In 2023, I see growth across the Developing World improving but at still very low or negative levels. Using Developing Asia and Pacific as an example again, I see growth at -3%.
Then in 2024 and 2025, my downside assumes that the recovery will be in full swing as the poorer countries make up lost ground. Developing Asia and Pacific growth is at 7% during each of these years.
As for China, it seems clear to me that 2021 growth is going to be lower than our base case forecast of 8% over last year to a market of 15.8m tonnes.
I assume that the trends during January-July continue, resulting in 2021 demand at 14.8m tonnes – which would represent flat growth over 2020.
But I then assume the same annual patterns of 2022-2025 growth in China as our base case – and average growth during these four years of 7%.

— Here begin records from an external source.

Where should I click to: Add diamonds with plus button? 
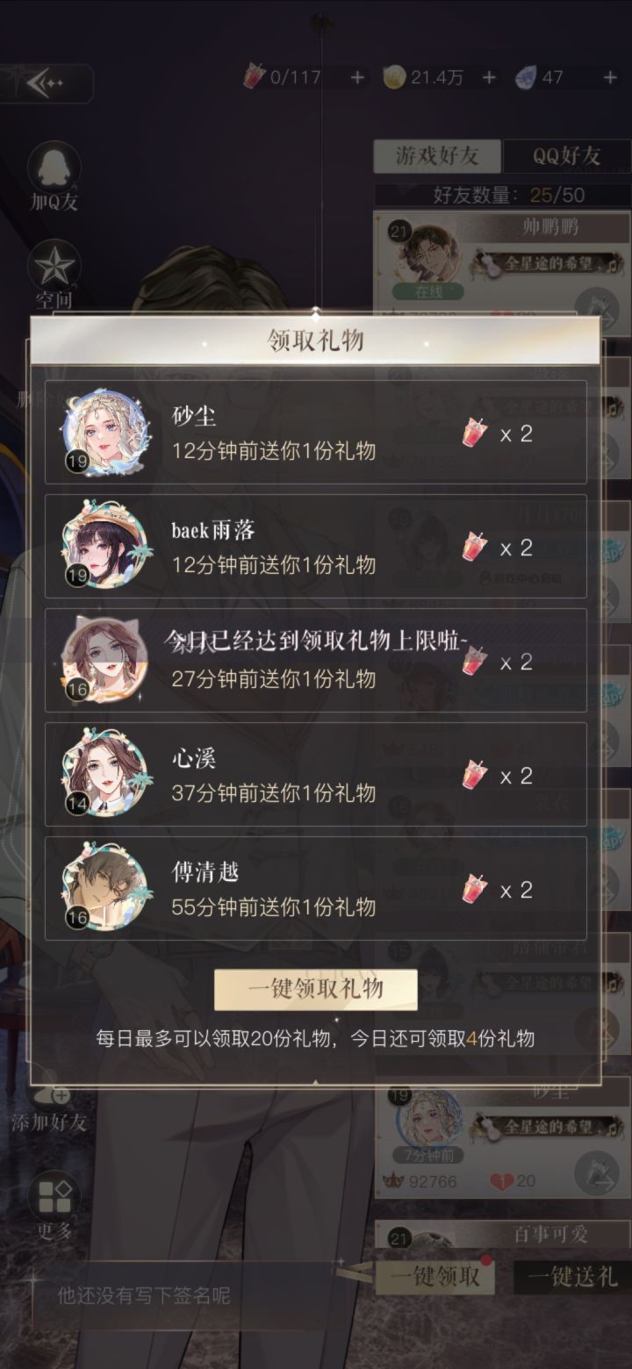[x=610, y=77]
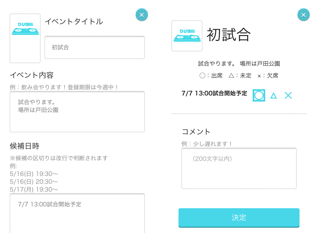Close the event creation form on left
The height and width of the screenshot is (233, 316).
(142, 15)
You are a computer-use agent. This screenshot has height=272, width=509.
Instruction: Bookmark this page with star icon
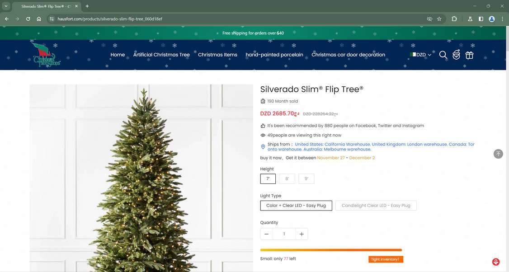point(439,19)
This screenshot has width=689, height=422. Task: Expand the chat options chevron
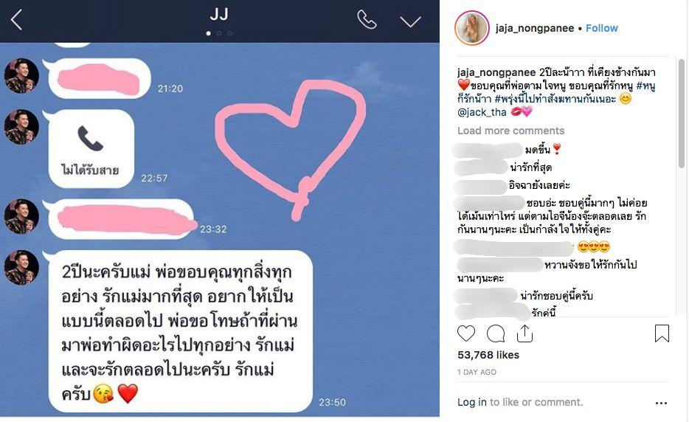410,21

This makes a huge difference as between 2021 and 2025 China would account for around 40% of global demand under both our base case and my downside. North America would be in distant second place at approximately 16%.
Cumulative Chinese demand in 2021-2025 under my downside would be 6.8m tonnes lower than our base case.
Back to Developing Asia and Pacific. Because of the depths of further demand declines in 2021-2023, the region’s cumulative demand would be 8.8m tonnes lower than our base case.
Put this together and you get the slide at the beginning of this section of the blog. In summary, my downside would see cumulative demand at 18.5m tonnes lower than our base case. Annual growth would average 3% rather than 5%.
From the perspective of producers in Europe and US who continue to enjoy exceptionally tight supply and strong demand, the above chart will cause few concerns because, as I said, we live in a de-globalised divided world.
But, firstly, the failure of the rich world to provide adequate vaccine support to poorer countries is morally unconscionable, in my opinion.
Secondly, the longer that the vaccination crisis goes on, the greater the lost growth opportunities.